The second problem of concept reification is the process of taking an abstract concept and turning it into a concrete reality. Shadow education is an abstract concept because the manifestations of its material reality—juku in Japan, tuition in England, or ɾiən kuə in Cambodia—are different depending on space, place, and time. Moreover, the material realities of juku, tuition, or ɾiən kuə are ever changing and therefore require constant revision to terms, descriptions, and definitions. Yet, through the research process where concepts are clearly defined and then operationalized in data collection instruments, the concept of shadow education necessarily goes from being an abstract concept to being a real thing that can be measured and described. The main problems with concept reification are that reified concepts may incorrectly or only partially capture material reality, and the reuse of the same reified concept in later studies decontextualizes the phenomenon from its material reality in specific spaces, places, and times.

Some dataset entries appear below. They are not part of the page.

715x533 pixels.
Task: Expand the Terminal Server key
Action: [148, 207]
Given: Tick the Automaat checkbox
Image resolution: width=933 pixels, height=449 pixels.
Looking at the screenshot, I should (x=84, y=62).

To show these two problems in the research, it is necessary to look closely at the methods employed in the various studies on shadow education in Cambodia. What becomes clear across the studies is that the preferred method of data collection has been the survey, often supplemented with interviews and focus groups. It is within the surveys that the constant definition of ɾiən kuə is used and reused. It is precisely here where concept reification and the epistemic fallacy emerge.

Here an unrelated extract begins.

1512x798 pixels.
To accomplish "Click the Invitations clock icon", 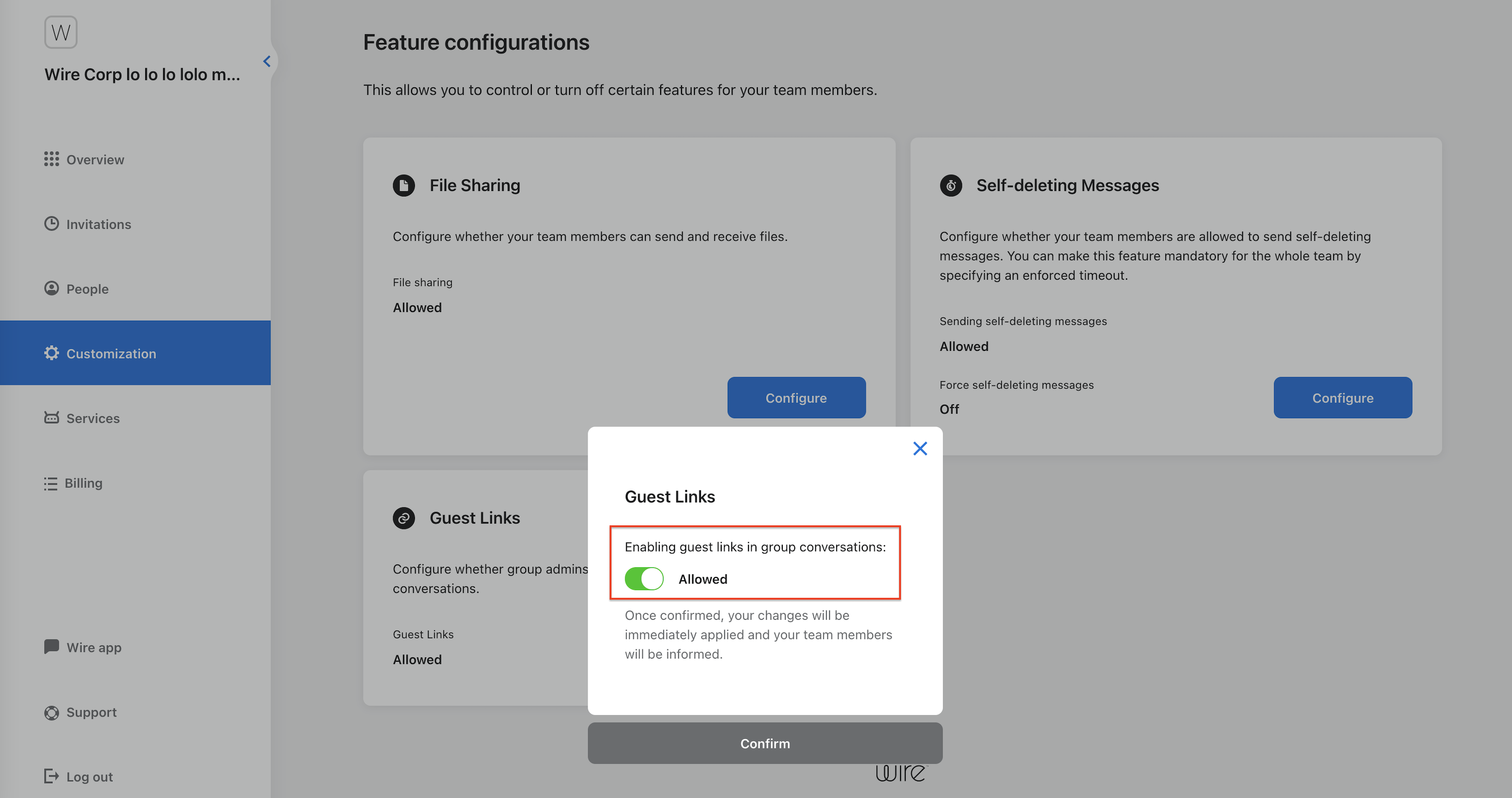I will coord(51,224).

Survey research is the quintessential data collection method that reifies concepts. Surveys must operationalize terms—that is, the process of measuring a concept that is not directly measurable—for data to be collected. In survey research, questions are asked to obtain empirical, measurable data that are said to define (often by proxy) an abstract concept. For example, measuring the amount of money students pay teachers for tutoring classes can operationalize the concept of private tutoring. Another possibility for operationalizing private tutoring is to measure the attendance of students in tutoring classes. Still a third way is to simply ask students, parents, or teachers whether private tutoring exists. In these cases, operationalizing essentially takes a concept and reifies it; it assumes one definition and therefore not another, and subsequently operationalizes the assumed definition by asking one set of questions and not another.

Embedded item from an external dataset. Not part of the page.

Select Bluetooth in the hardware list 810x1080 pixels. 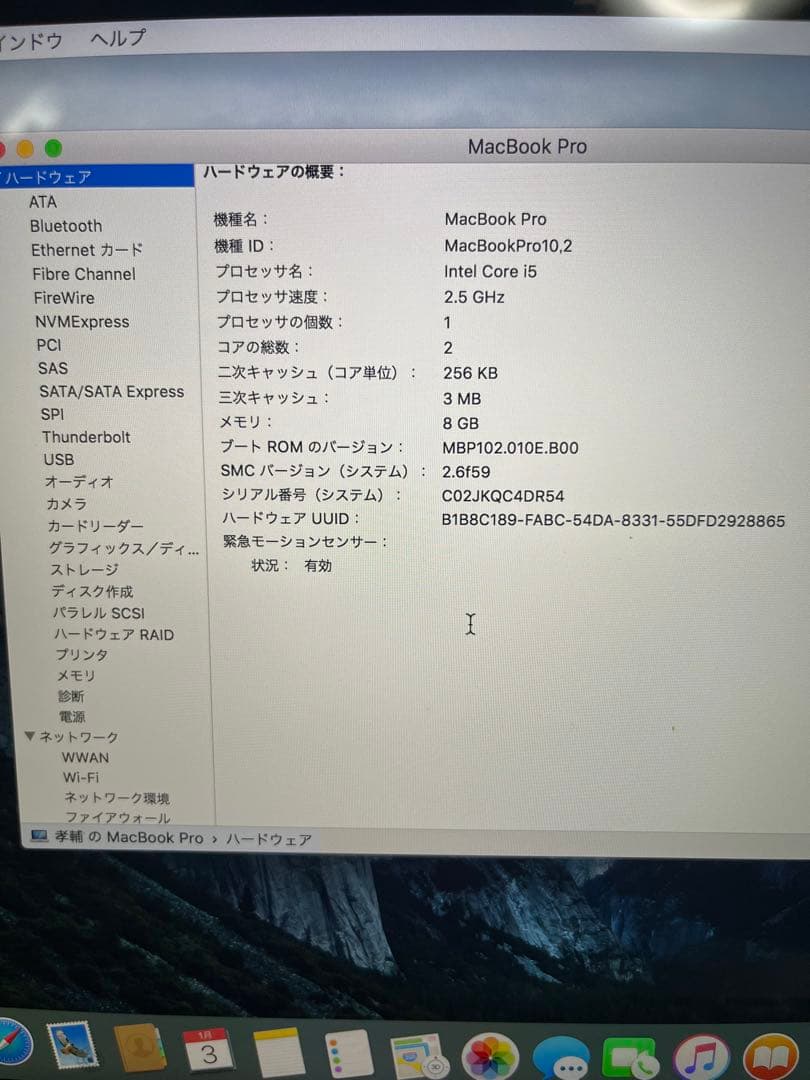pos(66,226)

Operationalizing terms, however, is a necessary part of survey research. Bray and Bunly (2005, 28) rightly point this out: “Surveys need to set clear definitions and then to communicate those definitions to all relevant people.” A necessary consequence of setting clear definitions is the exclusion of other possible definitions. For example, defining private tutoring as fee-based classes taught by mainstream schoolteachers and then asking students about that may provide descriptive information on this topic, but it certainly will not provide descriptive information on the classes for which students pay (or not) that are taught by teachers other than their own mainstream schoolteachers. As such, to assume ɾiən kuə is captured completely by a set of survey questions reduces the reality of its existence to the knowledge produced by the survey, thus committing the epistemic fallacy.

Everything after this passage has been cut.